Even the National Review and Vox came together in agreement.
If this is any indication of the next four years, Trump is going to use the bully pulpit for the benefit of the American people — unafraid of going after his own party.
In other words, no one’s safe from his scrutiny, and isn’t that how it’s supposed to be?
The president-elect is proving early on that he has no problem reaching out to Democrats and calling out Republicans — in stark contrast to President Obama.
“The Art of the Deal” maker has met with friends and foes, alike, face to face from Trump Tower to Mar-a-Lago and everywhere in between.
Trump was able to meet with his former rivals, Mitt Romney and Silicon Valley tech giants and many others who actively campaigned for Hillary Clinton, because the campaign is over.
He doesn’t care who you are as long as you’re competent, fair, and able to get the job done.

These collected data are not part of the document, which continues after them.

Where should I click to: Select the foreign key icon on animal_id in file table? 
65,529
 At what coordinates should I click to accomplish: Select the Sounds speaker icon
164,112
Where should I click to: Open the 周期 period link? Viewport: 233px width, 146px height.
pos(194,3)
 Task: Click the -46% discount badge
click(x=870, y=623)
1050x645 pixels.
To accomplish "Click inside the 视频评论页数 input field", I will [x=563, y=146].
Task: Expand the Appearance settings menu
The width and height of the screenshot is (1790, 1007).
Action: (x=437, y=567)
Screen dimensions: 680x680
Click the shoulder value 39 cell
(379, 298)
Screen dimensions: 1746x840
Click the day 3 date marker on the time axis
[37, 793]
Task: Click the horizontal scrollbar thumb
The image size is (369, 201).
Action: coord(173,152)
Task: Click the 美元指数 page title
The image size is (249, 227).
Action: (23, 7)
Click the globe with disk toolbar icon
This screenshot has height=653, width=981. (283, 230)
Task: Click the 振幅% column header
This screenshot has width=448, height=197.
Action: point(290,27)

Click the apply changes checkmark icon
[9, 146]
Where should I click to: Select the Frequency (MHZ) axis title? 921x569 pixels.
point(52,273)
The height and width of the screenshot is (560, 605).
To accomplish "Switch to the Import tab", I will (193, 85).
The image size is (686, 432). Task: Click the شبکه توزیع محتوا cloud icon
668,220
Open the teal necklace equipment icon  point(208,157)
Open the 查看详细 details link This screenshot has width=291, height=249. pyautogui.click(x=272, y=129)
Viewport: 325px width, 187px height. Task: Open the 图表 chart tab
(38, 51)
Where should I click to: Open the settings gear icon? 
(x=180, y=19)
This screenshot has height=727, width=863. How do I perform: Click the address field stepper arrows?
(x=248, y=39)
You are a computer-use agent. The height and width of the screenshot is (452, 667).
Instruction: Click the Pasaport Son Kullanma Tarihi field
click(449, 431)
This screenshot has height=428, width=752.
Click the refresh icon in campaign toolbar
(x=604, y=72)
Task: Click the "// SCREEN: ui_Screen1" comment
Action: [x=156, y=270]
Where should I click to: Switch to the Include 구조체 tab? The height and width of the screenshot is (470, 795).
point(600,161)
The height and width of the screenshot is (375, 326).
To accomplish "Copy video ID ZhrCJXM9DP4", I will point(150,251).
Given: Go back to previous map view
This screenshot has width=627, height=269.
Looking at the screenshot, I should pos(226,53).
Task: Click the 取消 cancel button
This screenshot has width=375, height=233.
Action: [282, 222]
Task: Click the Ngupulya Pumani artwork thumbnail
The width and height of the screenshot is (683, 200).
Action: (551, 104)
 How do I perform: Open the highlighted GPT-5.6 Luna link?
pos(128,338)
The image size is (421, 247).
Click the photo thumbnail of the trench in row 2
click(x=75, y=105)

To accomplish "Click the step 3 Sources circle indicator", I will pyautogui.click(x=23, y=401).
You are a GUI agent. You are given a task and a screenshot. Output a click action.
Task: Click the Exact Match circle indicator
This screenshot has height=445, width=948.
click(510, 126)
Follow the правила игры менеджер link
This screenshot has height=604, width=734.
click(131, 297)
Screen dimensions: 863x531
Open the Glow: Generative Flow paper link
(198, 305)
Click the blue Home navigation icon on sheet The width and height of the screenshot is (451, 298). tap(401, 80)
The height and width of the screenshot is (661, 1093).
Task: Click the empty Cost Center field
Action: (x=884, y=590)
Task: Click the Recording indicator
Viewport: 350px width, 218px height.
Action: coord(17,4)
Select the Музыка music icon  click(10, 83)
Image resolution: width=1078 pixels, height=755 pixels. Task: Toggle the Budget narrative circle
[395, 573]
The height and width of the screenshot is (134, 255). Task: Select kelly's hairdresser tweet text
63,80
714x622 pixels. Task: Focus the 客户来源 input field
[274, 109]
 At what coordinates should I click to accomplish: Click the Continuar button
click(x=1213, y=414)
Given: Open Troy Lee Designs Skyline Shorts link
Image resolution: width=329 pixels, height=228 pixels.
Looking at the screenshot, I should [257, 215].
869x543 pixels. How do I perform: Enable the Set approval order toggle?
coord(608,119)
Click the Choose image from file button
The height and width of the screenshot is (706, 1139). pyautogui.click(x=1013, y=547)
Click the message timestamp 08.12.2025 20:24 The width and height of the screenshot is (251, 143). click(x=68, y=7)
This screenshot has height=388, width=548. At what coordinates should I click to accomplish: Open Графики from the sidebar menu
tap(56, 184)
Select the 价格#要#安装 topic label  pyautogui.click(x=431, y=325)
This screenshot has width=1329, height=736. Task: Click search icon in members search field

One of Trump’s favorite successes earlier in life came when he completed the Trump ice skating rink in Central Park — way ahead of schedule and under budget — at least according to government standards.
We can only hope this becomes a trademark of the Trump administration.
And if we’re really lucky, Trump will put the phrase “good enough for government work” on the trash heap of American history.
So, if you know any government workers charging $800 for a thumb tac, you might want to tell them to hit the road because there’s a new sheriff in town.